I want to find the string

Time series prediction with ensemble models

in a pdf fle using shell script.I am using pdftotext "$file" - | grep "$string".where $file is the pdf file name and $string is the above string.It can find out the line if the entire string contains in a line.but it can't find out line like:

Time series prediction with 
ensemble models

how can I resolve it.I am new to linux. so explanation in detail is appreciated.thanks in advance.

Best Answer

One possible way might be to replace grep by pcregrep (available from the 'universe' repository), which supports multiline matches, and then instead of searching for the literal string

Time series prediction with ensemble models

search instead for the perl compatible regular expression (PCRE)
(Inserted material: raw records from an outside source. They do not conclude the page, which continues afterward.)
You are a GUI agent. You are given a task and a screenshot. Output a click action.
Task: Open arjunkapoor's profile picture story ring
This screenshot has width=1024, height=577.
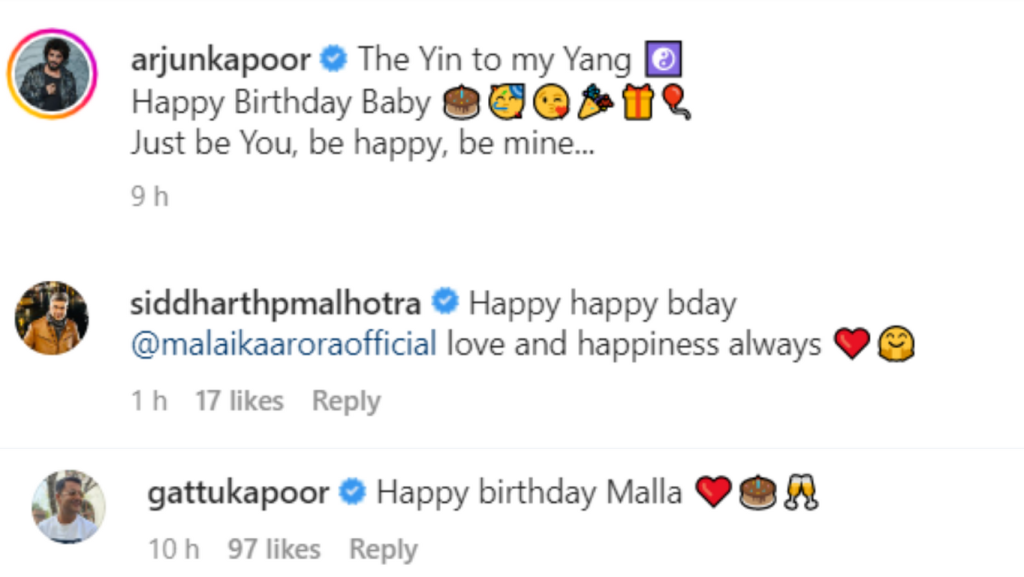coord(52,74)

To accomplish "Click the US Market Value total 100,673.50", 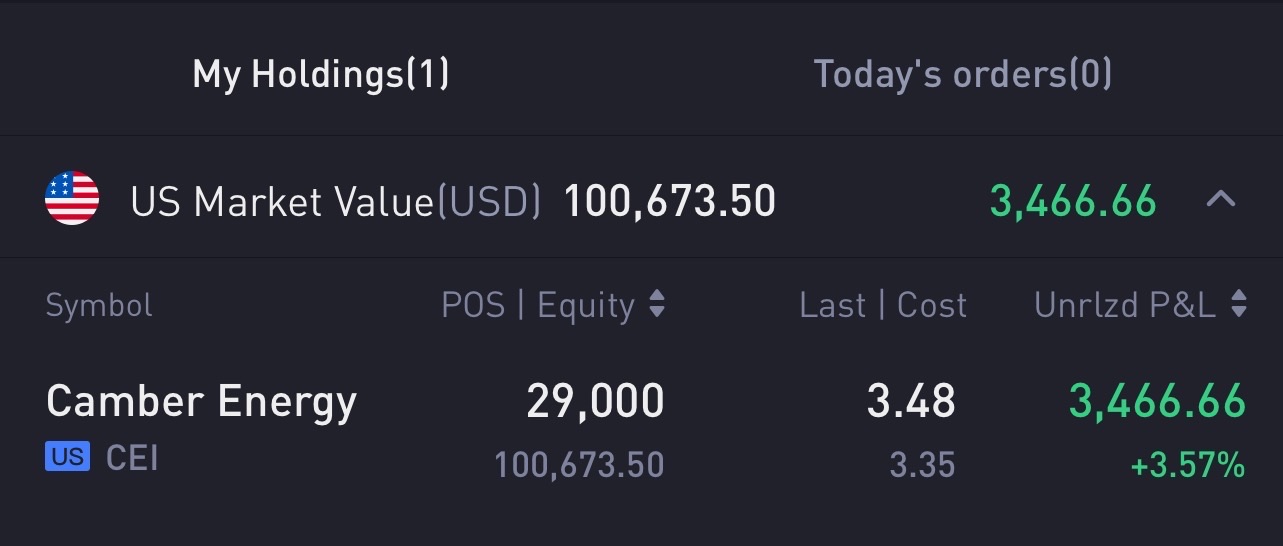I will pos(670,201).
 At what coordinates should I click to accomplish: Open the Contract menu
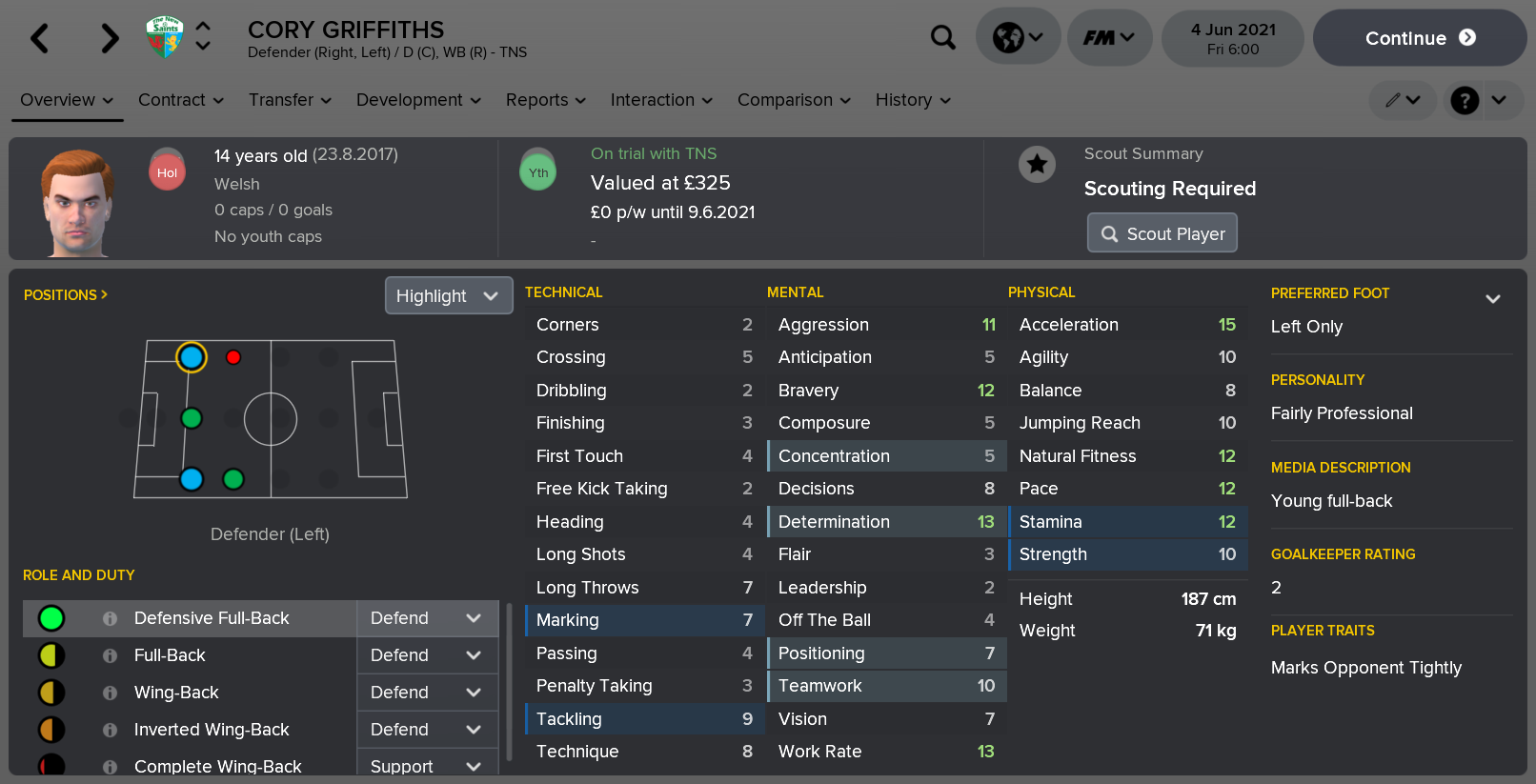pos(181,100)
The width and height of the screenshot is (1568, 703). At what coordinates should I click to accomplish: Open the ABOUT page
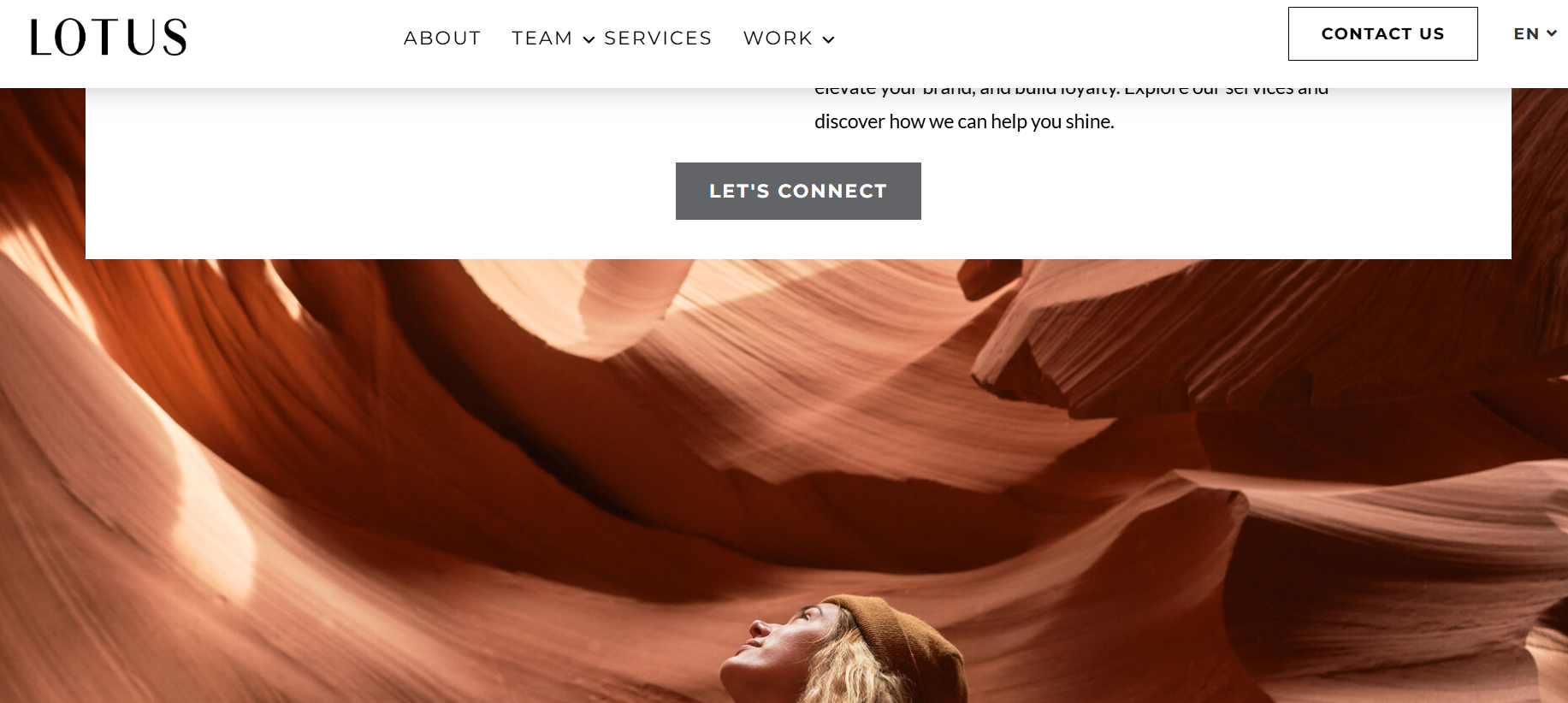pos(442,38)
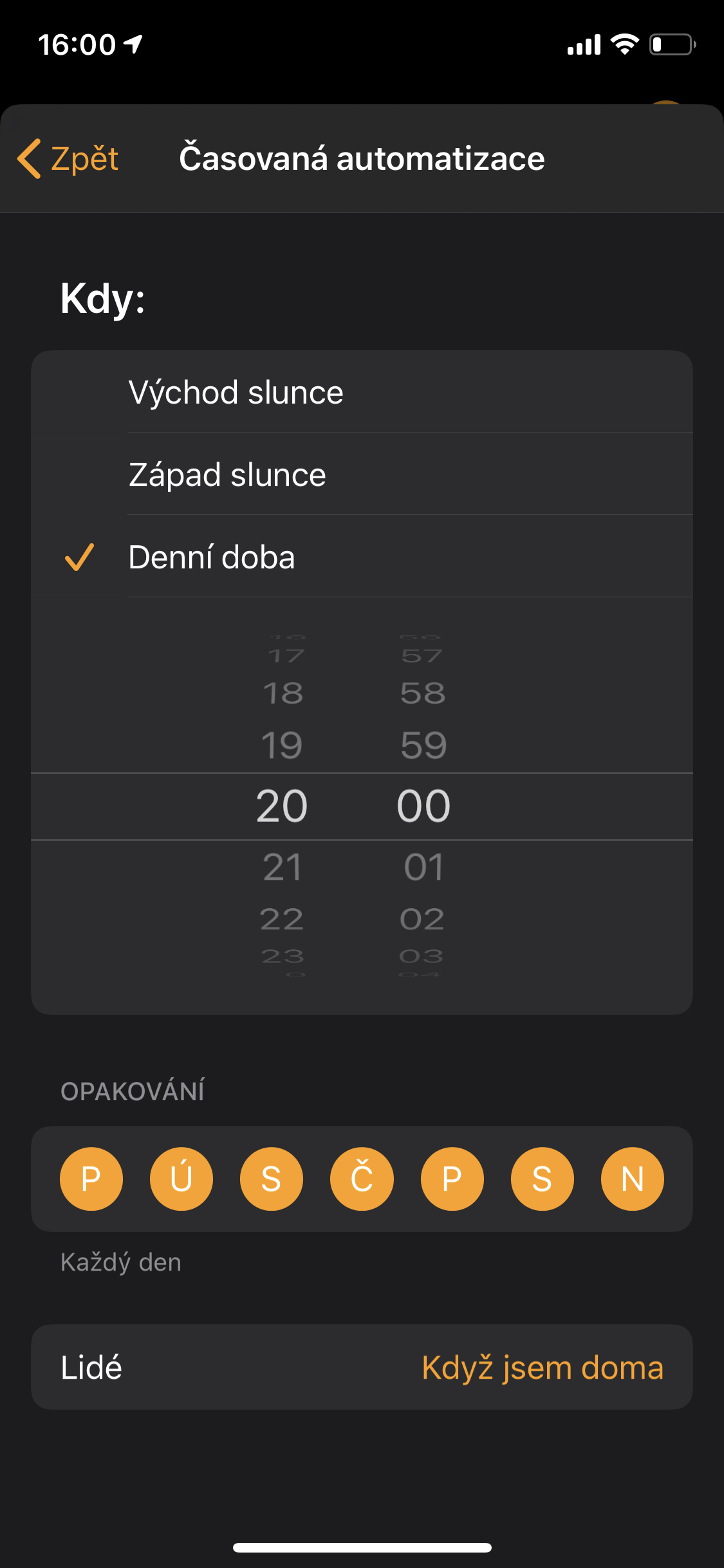
Task: Toggle the second P (Friday) day circle
Action: coord(452,1179)
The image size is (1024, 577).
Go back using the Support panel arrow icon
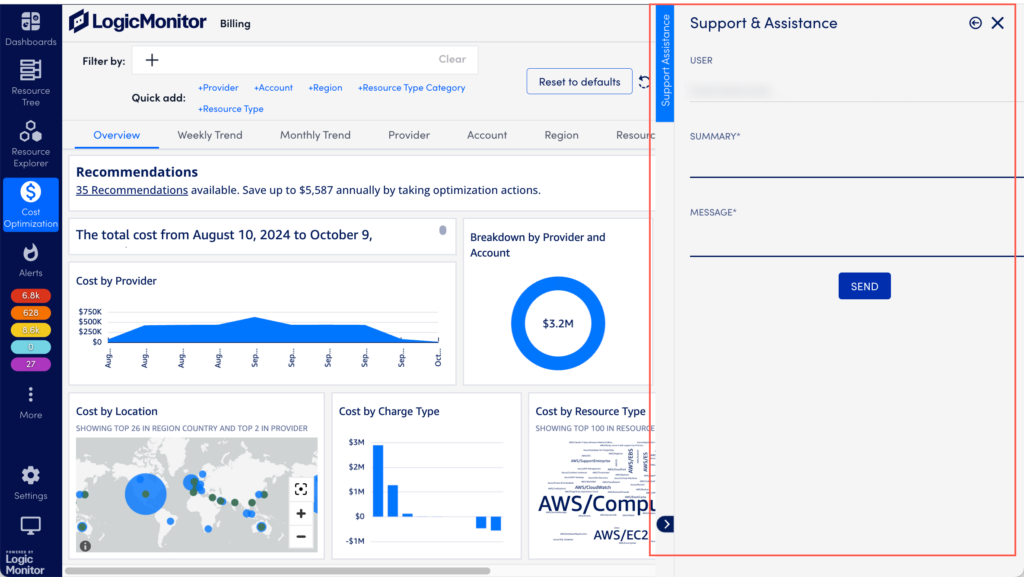pos(975,22)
Time\s+series\s+prediction\s+with\s+ensemble\s+models

where \s+ stands for one or more whitespace characters (including newlines). Using the bash shell's built-in string substitution capabilities to perform the latter step

pdftotext "$file" - | pcregrep -M "${string// /\\s+}"

If you can't use pcregrep then you might be able to get the output you want using plain grep with the -z switch: this tells grep to consider the input "lines" to be delimited by NUL characters rather than newlines - in this case, effectively making it treat the whole input as a single line. So for example if you only want to print the matches (without context)

pdftotext "$file" - | grep -zPo "${string// /\\s+}"